#### [PROVIDED PASSAGE]
· · · · · · ·

The dissidents' numbers, up to 20 on some issues, still are small compared to the government's 102-seat majority in the House of Commons. But some senior Tories, including Whitelaw, are worried that the very fact of that massive majority, coupled with the weakness of the Labor opposition, could lead to the Conservatives tearing themselves apart.
"A government with a large majority is always in great trouble if it doesn't have a strong opposition," Whitelaw told a group of American correspondents here two weeks ago. Having strong opponents, he said, means "you can mobilize your own troops to fight. If not, there is a danger that your party splits up."
In the upper echelons of Thatcher's government, Whitelaw is the sole surviving representative of the traditionally dominant moderate bulk of the party that has been usurped by Thatcherite radicals.
His position within the government is considered inviolate. After losing the race against Thatcher for the party leadership in 1975, he became the Tory peacemaker, soothing feathers ruffled by the far right and reining in some of Thatcher's more extreme proposals.

· · · · · · ·

#### [DATASET SECTION]
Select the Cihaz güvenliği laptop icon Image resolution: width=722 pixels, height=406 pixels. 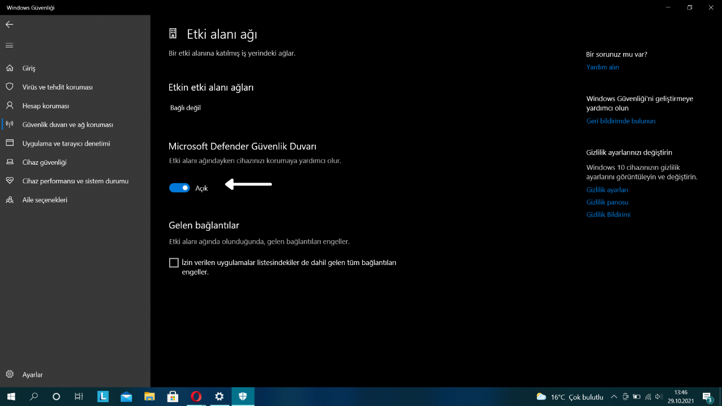pos(10,162)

· · · · · · ·

#### [WHAT TO WORK ON]
In the passage on Whitelaw and the Conservative government, in what year did Whitelaw lose the race against Thatcher for the party leadership?

#### [SOLUTION FOR THIS TASK]
1975